Here’s an image that ought to be added to that photo library collection marked ‘GENERIC 1980s’: people “rushing” to submit their applications for shares in a soon-to-be privatised utility:
In this case, folks are “rushing” to Fleetway House in London, desperate to hand in their forms before the deadline on 28th November 1984.
It’s a fine evocation of that decade’s mania for privatisation: on the one hand, the allure of this wonderful, get-rich-quick scheme, on the other, the grubby reality of queuing on a wet street by a tatty hand-drawn sign.
The TV news used to love this kind of thing: endless shots of ordinary citizens hurrying, sometimes running, to some anonymous functional building in the capital, like they’d only just realised the deadline had come and they must, MUST, get that share application submitted if it kills them.
It was a craze that provided easy copy for journos and an easy sell for the ad agencies. Look! This thing you already own, but don’t! Now you can actually own a bit of it! For real!
And so it went on, culminating in one of the top crossover adverts of the decade.
Playgrounds across the land, or at least in one East Midlands town, rocked to the sound of kids lamely accosting each other and asking if they’d seen Sid.
If memory serves, this whole business ended with the titular elusive gentleman being tracked to the top of a mountain, only for the hunter (and us) to be greeted with a note that read something like “Gone to buy British Gas shares”. But not before Eddie Grundy and an old woman from the 1960s had got in on the chase.

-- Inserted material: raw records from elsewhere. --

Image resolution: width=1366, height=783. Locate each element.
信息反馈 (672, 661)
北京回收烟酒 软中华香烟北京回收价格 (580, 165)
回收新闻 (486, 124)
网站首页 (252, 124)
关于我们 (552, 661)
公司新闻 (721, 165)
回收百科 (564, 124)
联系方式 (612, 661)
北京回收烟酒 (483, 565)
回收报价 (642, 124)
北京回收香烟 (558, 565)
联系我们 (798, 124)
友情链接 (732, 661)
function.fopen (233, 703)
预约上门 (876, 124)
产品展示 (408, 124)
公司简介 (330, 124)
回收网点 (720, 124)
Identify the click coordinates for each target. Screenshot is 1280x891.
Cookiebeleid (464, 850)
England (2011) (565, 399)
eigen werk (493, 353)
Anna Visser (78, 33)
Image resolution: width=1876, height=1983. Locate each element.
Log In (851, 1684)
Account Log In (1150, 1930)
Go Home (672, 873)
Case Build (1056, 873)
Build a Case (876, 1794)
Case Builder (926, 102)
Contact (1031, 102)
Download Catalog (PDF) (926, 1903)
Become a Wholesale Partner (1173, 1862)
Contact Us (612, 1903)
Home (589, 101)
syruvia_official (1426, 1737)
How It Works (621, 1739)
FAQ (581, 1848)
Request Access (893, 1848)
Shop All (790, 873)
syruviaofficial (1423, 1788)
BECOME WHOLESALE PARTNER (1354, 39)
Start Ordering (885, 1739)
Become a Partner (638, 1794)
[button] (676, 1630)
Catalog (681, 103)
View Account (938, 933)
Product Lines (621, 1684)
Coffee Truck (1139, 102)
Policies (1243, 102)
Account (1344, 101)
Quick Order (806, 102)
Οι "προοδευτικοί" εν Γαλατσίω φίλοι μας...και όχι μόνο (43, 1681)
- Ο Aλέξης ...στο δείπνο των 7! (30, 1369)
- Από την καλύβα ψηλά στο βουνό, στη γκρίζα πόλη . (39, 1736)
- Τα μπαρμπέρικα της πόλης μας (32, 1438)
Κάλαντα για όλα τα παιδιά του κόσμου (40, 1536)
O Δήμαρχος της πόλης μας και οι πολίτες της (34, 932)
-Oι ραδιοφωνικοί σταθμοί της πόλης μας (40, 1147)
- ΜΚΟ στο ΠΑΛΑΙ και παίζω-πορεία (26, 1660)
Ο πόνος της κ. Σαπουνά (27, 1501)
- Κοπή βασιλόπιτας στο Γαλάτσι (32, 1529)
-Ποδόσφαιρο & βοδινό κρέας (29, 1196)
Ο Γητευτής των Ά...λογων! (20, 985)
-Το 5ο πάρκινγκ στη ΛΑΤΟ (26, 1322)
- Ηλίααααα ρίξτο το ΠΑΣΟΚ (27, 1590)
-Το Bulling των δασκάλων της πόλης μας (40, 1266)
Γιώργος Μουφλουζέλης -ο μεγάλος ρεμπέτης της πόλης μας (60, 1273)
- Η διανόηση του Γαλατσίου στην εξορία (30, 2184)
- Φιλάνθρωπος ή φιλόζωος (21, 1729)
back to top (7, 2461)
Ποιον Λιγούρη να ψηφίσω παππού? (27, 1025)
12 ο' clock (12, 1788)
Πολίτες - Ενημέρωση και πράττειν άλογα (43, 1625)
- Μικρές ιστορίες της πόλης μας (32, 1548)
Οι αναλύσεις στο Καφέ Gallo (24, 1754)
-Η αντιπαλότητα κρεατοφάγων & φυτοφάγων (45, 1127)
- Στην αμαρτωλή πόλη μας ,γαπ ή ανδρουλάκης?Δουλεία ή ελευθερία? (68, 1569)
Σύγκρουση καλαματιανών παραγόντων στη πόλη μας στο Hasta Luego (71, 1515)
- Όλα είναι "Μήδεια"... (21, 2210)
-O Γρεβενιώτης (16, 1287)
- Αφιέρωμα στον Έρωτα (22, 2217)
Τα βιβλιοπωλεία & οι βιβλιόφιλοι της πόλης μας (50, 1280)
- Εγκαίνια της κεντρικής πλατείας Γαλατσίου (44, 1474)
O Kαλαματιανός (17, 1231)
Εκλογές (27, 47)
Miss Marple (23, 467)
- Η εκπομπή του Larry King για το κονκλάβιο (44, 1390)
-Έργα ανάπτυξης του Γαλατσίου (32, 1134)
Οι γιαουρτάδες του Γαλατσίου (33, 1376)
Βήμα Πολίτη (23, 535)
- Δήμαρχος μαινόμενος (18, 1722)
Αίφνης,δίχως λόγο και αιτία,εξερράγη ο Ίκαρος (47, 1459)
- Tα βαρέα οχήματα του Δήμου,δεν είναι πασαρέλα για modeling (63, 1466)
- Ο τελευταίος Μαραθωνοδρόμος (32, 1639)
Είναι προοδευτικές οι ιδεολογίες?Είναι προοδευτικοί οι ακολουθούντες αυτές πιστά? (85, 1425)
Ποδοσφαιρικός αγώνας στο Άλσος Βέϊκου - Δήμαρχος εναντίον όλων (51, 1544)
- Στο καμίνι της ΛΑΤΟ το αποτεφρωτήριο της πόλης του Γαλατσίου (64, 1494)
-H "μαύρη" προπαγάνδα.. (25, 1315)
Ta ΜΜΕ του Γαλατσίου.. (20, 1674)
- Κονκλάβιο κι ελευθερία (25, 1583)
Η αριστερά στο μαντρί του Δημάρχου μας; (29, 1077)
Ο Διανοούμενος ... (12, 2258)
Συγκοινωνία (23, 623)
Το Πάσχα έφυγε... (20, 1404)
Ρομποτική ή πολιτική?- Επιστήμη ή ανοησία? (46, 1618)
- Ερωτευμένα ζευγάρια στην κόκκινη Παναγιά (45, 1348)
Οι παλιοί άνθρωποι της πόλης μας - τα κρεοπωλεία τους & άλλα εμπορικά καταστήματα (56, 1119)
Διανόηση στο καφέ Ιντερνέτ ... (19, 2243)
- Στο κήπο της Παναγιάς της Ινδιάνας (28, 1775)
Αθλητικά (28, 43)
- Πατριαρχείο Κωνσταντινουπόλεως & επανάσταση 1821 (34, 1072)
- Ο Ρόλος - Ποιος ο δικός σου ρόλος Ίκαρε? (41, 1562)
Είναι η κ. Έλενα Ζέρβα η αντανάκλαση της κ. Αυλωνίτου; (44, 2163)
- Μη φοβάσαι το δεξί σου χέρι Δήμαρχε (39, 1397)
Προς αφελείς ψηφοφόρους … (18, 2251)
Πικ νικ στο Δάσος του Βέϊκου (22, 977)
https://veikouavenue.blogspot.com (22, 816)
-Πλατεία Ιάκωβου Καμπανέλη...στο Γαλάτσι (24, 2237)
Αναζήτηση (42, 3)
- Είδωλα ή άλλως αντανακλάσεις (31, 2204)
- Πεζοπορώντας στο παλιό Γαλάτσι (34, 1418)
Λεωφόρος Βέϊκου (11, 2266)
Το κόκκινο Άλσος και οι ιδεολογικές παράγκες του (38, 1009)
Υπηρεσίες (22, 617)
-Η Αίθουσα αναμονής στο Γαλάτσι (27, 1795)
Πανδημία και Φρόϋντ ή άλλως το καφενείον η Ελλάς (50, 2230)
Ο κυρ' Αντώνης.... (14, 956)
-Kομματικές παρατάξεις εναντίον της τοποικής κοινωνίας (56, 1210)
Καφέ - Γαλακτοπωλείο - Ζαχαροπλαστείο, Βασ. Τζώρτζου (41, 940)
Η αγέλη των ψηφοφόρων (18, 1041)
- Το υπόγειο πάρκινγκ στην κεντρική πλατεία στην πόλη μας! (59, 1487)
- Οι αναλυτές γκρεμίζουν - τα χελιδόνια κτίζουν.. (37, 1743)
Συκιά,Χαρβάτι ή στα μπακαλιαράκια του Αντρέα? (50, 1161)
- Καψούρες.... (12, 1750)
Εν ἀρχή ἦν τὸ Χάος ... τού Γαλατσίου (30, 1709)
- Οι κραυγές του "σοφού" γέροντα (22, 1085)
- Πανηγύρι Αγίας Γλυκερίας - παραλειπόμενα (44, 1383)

And yet despite all the publicity, there were still – handily enough for the cameras – some people who “rushed” to submit their applications hours before the deadline, in this case at a branch of NatWest in the City of London:
Gone are the hand-drawn signs, but the queue of people is the same: what Greg Dyke would call “hideously white”.
All those great sell-offs of the 80s and early 90s were meant to appeal to everyone but only seemed to ever woo about 40% of the country. A bit like the government of the day (SATIRE).
The ones that came later didn’t have the same draw either. It’s hard to remember scenes of people “rushing” to submit applications for a piece of British Rail in the mid-90s. Anyway, according to signage in most of London’s mainline stations, BR still exists. Here’s the inspiration for 20 years of jokes on Week Ending:
Meanwhile, way back in 1983, the chairman of the Central Electricity Generating Board launched a competition to find the best use for Battersea Power Station. Over 25 years later, he’s still waiting for a winner.